Görev A: Seçilen metni iki cümleyle özetleyiniz.

10. Hukuk Dairesi 2019/7000 E. , 2020/4811 K.


Kilitli
Kullanıcı avatarı
İctihat
Mesajlar: 681327
Kayıt: 30 Mar 2021, 02:46

10. Hukuk Dairesi 2019/7000 E. , 2020/4811 K.


'İçtihat Metni'

Mahkemesi : Kahramanmaraş 3. İş Mahkemesi

Dava, rücuan tazminat istemine ilişkindir.
İlk Derece Mahkemesince, hükümde belirtilen gerekçelerle davanın kabulüne dair verilen karara karşı davalılar vekilleri tarafından istinaf yoluna başvurulması üzerine, Gaziantep Bölge Adliye Mahkemesi 10. Hukuk Dairesince davalılar vekillerinin istinaf başvurularının esastan reddine karar verilmiştir.
Gaziantep Bölge Adliye Mahkemesi 10. Hukuk Dairesince verilen kararın, davalılar vekilleri tarafından temyiz edilmesi üzerine, temyiz isteklerinin süresinde olduğu anlaşıldıktan ve Tetkik Hâkimi ... tarafından düzenlenen raporla dosyadaki kağıtlar okunduktan sonra işin gereği düşünüldü ve aşağıdaki karar tespit edildi.
I-İSTEM
Dava, 23.11.2006 tarihinde meydana gelen iş kazası nedeniyle sigortalının hak sahiplerine bağlanan gelirden oluşan kurum zararının 506 sayılı Kanunun 26. maddesi uyarınca tahsili talebidir.

Görev B: Kayıtlarda "suite" dizesini barındıran bütün satırları derleyiniz.

Sağlanan Kayıtlar:
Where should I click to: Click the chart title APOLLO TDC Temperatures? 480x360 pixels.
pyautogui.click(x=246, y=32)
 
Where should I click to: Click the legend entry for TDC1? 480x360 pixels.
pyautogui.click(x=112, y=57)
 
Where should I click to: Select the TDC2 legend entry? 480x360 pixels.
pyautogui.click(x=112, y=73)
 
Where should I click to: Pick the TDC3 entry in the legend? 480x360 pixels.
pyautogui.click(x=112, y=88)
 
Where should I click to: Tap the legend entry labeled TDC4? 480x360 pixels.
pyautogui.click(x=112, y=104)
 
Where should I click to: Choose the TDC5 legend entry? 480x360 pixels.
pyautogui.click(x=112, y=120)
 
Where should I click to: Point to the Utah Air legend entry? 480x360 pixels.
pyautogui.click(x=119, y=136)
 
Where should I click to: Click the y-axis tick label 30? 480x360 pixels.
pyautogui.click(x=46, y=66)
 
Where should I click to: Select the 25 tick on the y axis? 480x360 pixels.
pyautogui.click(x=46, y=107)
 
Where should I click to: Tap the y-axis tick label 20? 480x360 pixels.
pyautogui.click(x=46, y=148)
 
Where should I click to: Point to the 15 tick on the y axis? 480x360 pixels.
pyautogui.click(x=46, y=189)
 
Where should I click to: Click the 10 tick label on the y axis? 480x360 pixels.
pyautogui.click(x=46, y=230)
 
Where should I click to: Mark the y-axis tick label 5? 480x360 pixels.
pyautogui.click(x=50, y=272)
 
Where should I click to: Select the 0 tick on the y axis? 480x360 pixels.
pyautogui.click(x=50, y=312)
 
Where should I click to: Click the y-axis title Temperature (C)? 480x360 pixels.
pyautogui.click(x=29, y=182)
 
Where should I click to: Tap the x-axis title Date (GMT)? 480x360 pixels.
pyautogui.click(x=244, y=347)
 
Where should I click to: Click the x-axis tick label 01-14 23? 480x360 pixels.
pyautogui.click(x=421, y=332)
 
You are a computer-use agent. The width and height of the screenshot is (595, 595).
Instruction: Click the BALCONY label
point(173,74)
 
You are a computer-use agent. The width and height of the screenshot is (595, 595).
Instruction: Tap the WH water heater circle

--

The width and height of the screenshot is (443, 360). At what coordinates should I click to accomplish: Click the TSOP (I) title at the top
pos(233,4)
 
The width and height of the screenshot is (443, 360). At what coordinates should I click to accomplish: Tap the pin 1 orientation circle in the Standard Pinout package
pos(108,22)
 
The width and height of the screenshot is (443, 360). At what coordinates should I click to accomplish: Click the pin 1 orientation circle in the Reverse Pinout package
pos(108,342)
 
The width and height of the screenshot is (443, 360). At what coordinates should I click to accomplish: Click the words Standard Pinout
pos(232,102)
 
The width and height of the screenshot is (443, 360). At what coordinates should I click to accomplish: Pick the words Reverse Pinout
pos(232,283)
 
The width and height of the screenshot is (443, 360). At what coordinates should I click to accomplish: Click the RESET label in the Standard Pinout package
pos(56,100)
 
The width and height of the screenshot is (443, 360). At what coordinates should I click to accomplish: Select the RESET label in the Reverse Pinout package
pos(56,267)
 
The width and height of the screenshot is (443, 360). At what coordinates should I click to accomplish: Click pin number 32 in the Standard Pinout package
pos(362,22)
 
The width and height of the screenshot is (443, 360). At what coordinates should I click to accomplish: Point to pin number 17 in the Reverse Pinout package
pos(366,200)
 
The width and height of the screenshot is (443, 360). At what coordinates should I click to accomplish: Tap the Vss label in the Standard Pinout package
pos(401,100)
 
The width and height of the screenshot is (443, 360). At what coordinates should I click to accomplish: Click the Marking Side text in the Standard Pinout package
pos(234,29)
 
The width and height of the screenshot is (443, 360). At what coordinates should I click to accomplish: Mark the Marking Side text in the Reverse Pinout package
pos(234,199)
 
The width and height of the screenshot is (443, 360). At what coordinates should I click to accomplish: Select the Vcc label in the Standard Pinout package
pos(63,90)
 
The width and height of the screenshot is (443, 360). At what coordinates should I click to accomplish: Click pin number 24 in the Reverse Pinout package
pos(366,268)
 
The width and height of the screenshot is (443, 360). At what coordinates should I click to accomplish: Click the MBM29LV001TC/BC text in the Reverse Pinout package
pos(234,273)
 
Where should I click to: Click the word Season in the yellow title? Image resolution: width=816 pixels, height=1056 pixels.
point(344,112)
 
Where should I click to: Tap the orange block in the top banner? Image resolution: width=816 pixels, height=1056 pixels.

--

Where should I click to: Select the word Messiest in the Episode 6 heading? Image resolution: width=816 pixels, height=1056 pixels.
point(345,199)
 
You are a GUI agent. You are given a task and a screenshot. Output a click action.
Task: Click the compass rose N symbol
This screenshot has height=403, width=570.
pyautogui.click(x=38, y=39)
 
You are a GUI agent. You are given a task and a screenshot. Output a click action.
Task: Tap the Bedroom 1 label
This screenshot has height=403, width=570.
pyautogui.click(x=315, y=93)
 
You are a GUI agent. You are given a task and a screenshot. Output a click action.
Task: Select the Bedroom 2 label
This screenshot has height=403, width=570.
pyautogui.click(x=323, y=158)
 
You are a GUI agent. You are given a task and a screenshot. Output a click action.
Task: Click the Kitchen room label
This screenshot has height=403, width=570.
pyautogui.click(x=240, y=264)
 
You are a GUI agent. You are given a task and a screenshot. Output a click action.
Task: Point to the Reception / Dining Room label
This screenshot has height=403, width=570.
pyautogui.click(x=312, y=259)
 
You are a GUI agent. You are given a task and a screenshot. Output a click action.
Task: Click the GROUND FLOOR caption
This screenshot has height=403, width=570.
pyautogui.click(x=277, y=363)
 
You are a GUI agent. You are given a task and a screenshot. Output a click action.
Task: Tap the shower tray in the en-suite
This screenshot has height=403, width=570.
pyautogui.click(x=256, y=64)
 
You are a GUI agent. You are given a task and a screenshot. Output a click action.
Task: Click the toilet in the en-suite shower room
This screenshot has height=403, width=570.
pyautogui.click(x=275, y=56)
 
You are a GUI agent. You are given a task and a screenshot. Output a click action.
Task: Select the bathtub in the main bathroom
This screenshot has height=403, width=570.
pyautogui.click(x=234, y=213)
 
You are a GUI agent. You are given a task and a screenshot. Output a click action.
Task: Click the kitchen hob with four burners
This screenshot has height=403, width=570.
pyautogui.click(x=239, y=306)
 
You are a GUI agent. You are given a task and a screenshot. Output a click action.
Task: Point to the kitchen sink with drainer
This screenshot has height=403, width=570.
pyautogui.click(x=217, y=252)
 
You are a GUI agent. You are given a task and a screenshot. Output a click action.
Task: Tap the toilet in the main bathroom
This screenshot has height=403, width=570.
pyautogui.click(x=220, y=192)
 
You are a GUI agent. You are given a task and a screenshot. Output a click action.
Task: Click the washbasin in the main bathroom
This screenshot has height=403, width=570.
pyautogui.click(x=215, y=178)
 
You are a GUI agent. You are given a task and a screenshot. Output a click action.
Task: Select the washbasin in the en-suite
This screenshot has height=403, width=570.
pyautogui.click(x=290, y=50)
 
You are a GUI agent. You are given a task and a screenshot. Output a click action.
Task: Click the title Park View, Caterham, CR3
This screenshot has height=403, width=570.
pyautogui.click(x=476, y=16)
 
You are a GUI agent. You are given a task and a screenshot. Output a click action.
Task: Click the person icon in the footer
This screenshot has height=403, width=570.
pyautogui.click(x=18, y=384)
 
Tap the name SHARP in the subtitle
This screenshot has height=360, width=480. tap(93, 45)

Doğru Sonuç A: Kahramanmaraş 3. İş Mahkemesinde görülen dava, 23.11.2006 tarihinde meydana gelen iş kazası nedeniyle sigortalının hak sahiplerine bağlanan gelirden oluşan kurum zararının 506 sayılı Kanunun 26. maddesi uyarınca rücuan tahsili istemine ilişkindir. İlk Derece Mahkemesinin davanın kabulüne dair kararına karşı davalılar vekillerinin yaptığı istinaf başvuruları Gaziantep Bölge Adliye Mahkemesi 10. Hukuk Dairesince esastan reddedilmiş, bu karar da davalılar vekillerince temyiz edilmiştir.

Doğru Sonuç B:
Task: Tap the shower tray in the en-suite
Task: Click the toilet in the en-suite shower room
Task: Select the washbasin in the en-suite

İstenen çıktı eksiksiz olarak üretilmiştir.